Contextual Learning with Online Convex Optimization: Theory and Application to Medical Decision-Making
成果类型:
Article; Early Access
署名作者:
Keyvanshokooh, Esmaeil; Zhalechian, Mohammad; Shi, Cong; Van Oyen, Mark P.; Kazemian, Pooyan
署名单位:
Texas A&M University System; Texas A&M University College Station; Mays Business School; Indiana University System; IU Kelley School of Business; Indiana University Bloomington; University of Miami; University of Michigan System; University of Michigan; University System of Ohio; Case Western Reserve University
刊物名称:
MANAGEMENT SCIENCE
ISSN/ISSBN:
0025-1909
DOI:
10.1287/mnsc.2019.03211
发表日期:
2025
关键词:
contextual bandits
online convex optimization
online learning
personalized medicine
regret
摘要:
Optimizing the treatment regimen is a fundamental medical decision-making problem. This can be thought of as a two-dimensional decision-making problem with a nested structure because it involves determining both the optimal medication and its optimal dose. Identifying the most effective medication for an individual often poses considerable difficulty, and even when a suitable medication is ascertained, dosing it optimally remains a significant challenge. Making these two nested decisions necessitates the adaptive learning of a personalized disease progression control model. To address this problem, we propose a novel contextual multiarmed bandit model under a two-dimensional control with a nested structure. For this model, we develop a new joint contextual learning and optimization algorithm, termed the stochastic subgradient descent atop contextual multiarmed bandit (SGD-MAB) algorithm. It sequentially selects for a patient (i) the best medication based on their contextual information and (ii) the corresponding dose optimized over the prior history of those patients who received the same medication.
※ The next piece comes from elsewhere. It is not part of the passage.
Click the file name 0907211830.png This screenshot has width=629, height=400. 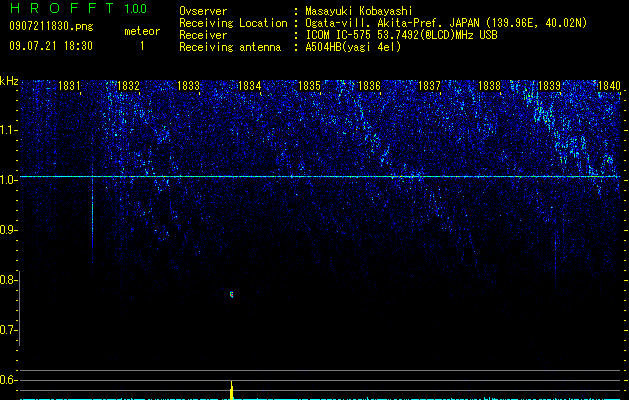click(51, 26)
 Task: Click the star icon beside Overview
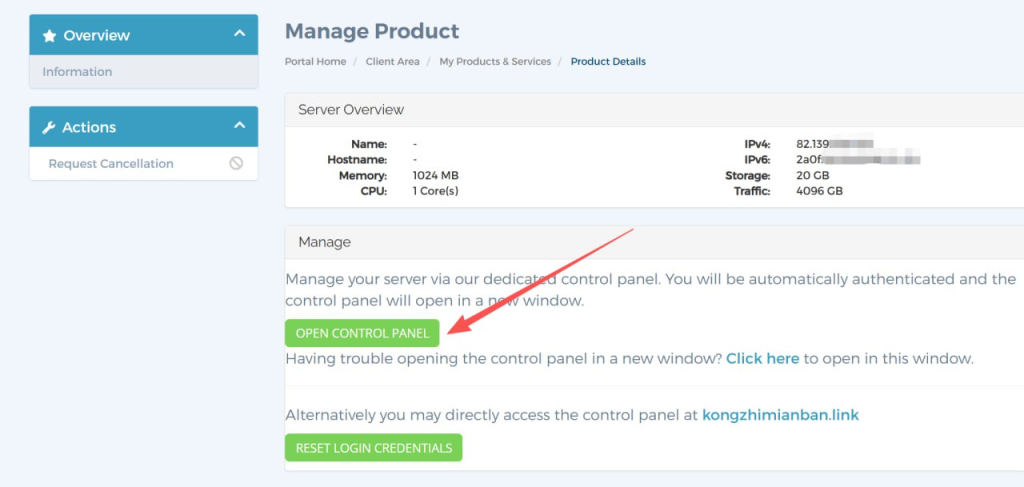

We prove that it admits a sublinear regret, which is tight up to a logarithmic factor. Our regret analysis leverages the strengths of both contextual bandit approaches and online convex optimization techniques in a seamless fashion. We substantiate the practicality of SGD-MAB using clinical data on patients with hypertension and heightened cardiovascular risks. Our analysis indicates that SGD-MAB has the potential to surpass current practices. We benchmark several policies to show the advantages of our approach and offer critical insights. Our framework holds promise for various applications beyond healthcare that require nested decision-making.